Sophomore Sarah Raphael ’21 began the morning by delivering a presentation on the roots of American English. Raphael discussed how geographic barriers allowed different dialects of Germanic English to evolve in Europe, and the effect the slave trade had on influencing the English language in the United States.
“It’s not a coincidence that we speak differently than [other] areas. We have ancestors from different parts of the world and they have influenced how we speak and how we accept the languages that we speak,” noted Raphael. Some surprising statistics were also shared, including: before colonization, there were more than 300 indigenous languages spoken by Native Americans, and over 70 million Americans speak a language other than English at home today.
The loss of language diversity directly coincided with the arrival of white settlers in North America. Stephanie Wade reported that missionaries and colonizers “[Connected] the practice of taking a land with taking the language and culture of the local people.” Many people have and still choose to ignore the influence of other languages and dialects on English, when according to Wade, “The English language at its core is a language that’s composed of many different dialects.”
One of these dialects that makes up the English language is African American Vernacular English (AAVE), formerly known as Ebonics. In an “MTV Decoded” video shown at the workshop, the show’s host Franchesca Ramsey explains the origins and stigmatization of AAVE in the episode, “Why Do People Say ‘AX’ Instead of ‘ASK?’”
According to Ramsey, AAVE finds its origins from slavery and communication between slaves who did not share the same language. Today, AAVE is commonly associated with lower and middle class black populations. Despite popular belief, AAVE isn’t “just misspeaking,” but rather has an alternative grammar system. Language stigma is derived from racism and classism which is fortified by mainstream media and academics.
Code switching is a practice that in the past has been championed by schools and used by members of society who speak languages or dialects different from Standard American English (SAE). Code switching is the idea that a person moves between two different languages or dialects based on their audience or the context of a situation. Although code switching can seem to honor diversity and legitimacy of different types of English dialects and languages, at its core it promotes a hierarchy of language.
For instance, a student may use AAVE in a social situation, but be expected to use SAE for a school presentation. Additionally, self-esteem issues have the opportunity to manifest.
Code meshing as a counter to code switching is the practice of moving between one or more languages or dialects in the same sentence or situation. Code meshing does not require the compartmentalizing of languages, and reduces the perpetuation of racism through language stigma.

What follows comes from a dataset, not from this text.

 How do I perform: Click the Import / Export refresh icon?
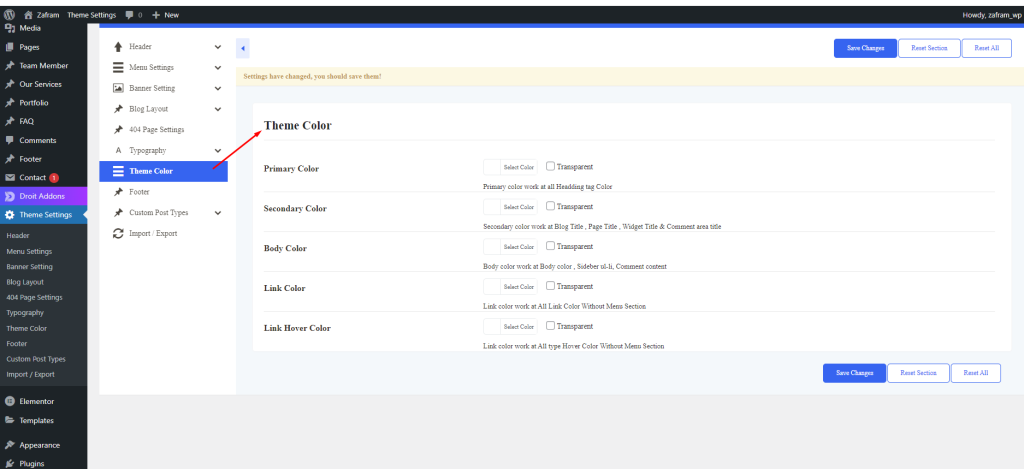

Wade sums up research regarding language diversity, “Literacy experts have come to the conclusion that home languages and dialects are inherently as valuable as the conventional English that is typically taught in school.”
The workshop concluded with the creation of a collective action tree. Participants of the workshop defined their values regarding language rights and proposed actions to generate their desired outcomes. At Bates we ought to be committed to the encouragement of the use of multiple dialects and languages, but members of the workshop see places in the community where the commitment can be strengthened. If you want to get involved in promoting language diversity in the Bates community or elsewhere, get in touch with the Bates Writing Center.

Get Connected With the Harward Center


If your interests lie with assisting those with disabilities, then you may want to get involved in the Social Learning Center Friendship Program. Bates students get the chance to form a one-on-one connection with a member of the Social Learning Center. Coordinator Maddy Shmalo ’19 described the program as “A very rewarding experience.” The friendships acquired can be gratifying for all parties involved.

George Steckel ’19 has been involved with the Harward Center for all of his time here at Bates and characterizes the center as a family. Steckel is in charge of the Book Buddies program which entails reading to early-elementary aged children who might not have access to books outside of school.

To discover the wide assortment of ongoing and onetime community programs outside of this selection, you can go to the Harward Center website and visit the opportunities page. Contact the community outreach fellows for information if you would like to participate in any of these programs. Most of the locations of the programs can be reached using the Service Learning Shuttle for Community Engaged Learning (CEL) which leaves outside of Chase Hall.

Funded summer opportunities are also available through the Harward Center. The Center has generated a list of non-profit organizations in Lewiston and Auburn that Bates students can spend the summer working for. Students are also encouraged to bring their own ideas for community-engaged experiences that align with their interests. For 8 to 10 weeks or full-time work up, to $4,000 can be earned. For more information, students can visit the Harward Center and speak with Peggy Rotundo. The deadline for applications is March 18.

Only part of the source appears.